The application's speaker Recognition Technology is used the topological characteristic of the sound that calculates from single speaker, constitute one group of discrete rational number (for example integer) as each speaker's biometric features, and the speaker or the object that use these rational numbers to recognize to bear inspection.With never calculate in the various frequency spectrum analysis methods with the spectrum curve that obtains of speaker's sound between distance obviously different, this topological characteristic provides object and the model represented by one group of rational number or the one-to-one relationship between the vocal print.Therefore, can be at the rational number database of the incompatible formation of various applied field that comprises both speaker. identification and affirmation towards different known speaker.The database of this rational number is less with respect to the traditional personal voice database that uses in various frequency spectrum analysis methods.Each vocal print comprises the one group of discrete integer being used to distinguish speaker and other speakers or the topological parameter of rational number form, and obtains by the spectral function that embeds the voice sound of speaking.

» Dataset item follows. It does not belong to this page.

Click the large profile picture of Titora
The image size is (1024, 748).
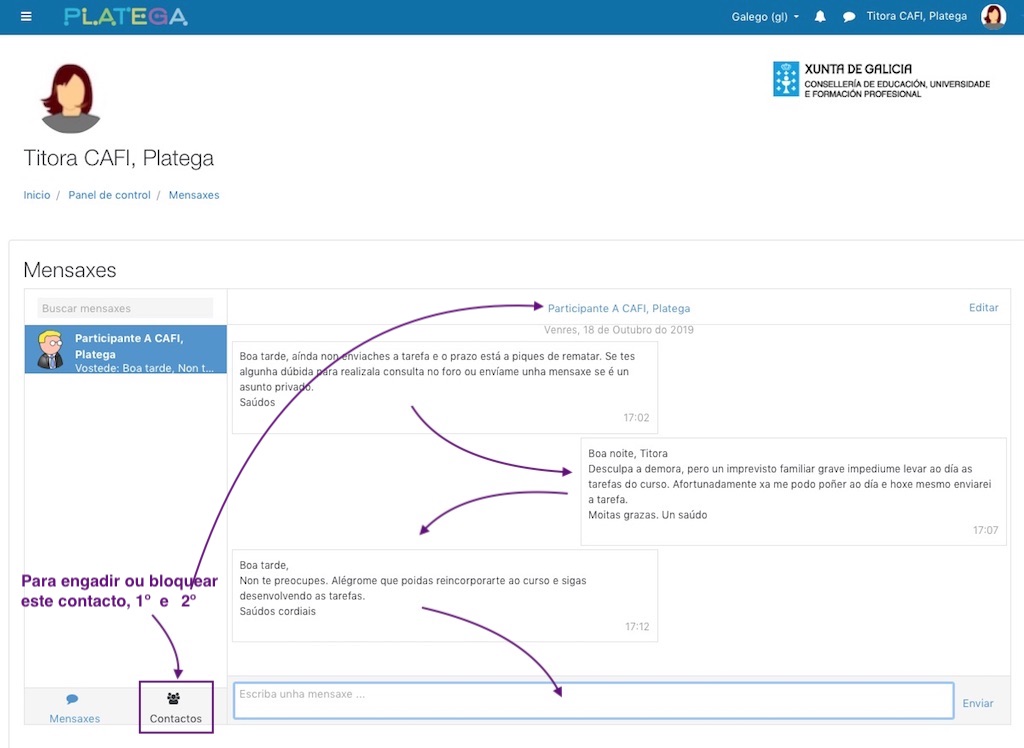coord(70,99)
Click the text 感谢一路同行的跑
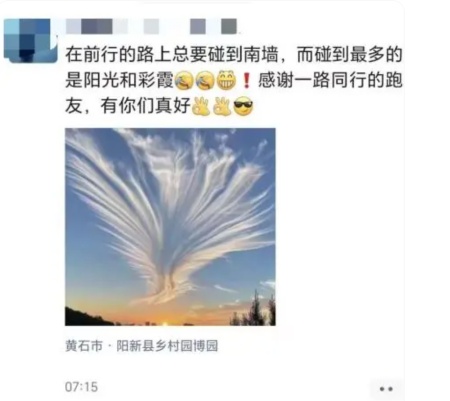The width and height of the screenshot is (450, 401). (x=330, y=81)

In one embodiment, a kind of method that is used for determining by sound speaker ' s identity has been described.At first, extract one group of topological index by the spectral function that embeds the voice sound of speaking.Next, select the biometric features of topological index, be used for identification and confirm speaker and other speakers as the speaker.
In another embodiment, topological parameter is the rational number from for example integer of relative rotational (rrr) acquisition.Each object divides all that be equipped with can be by one group of rational number of brief Reconstruction of Discourse.The subclass of these numbers does not change with the difference of same speaker's language, and different with the difference of object.Like this, the size that can not consider the feature of database is set up a kind of standard method of describing sound.This group rational number that characterizes sound is very stable, can encode in various device (for example magnetic devices or printing equipment) at an easy rate.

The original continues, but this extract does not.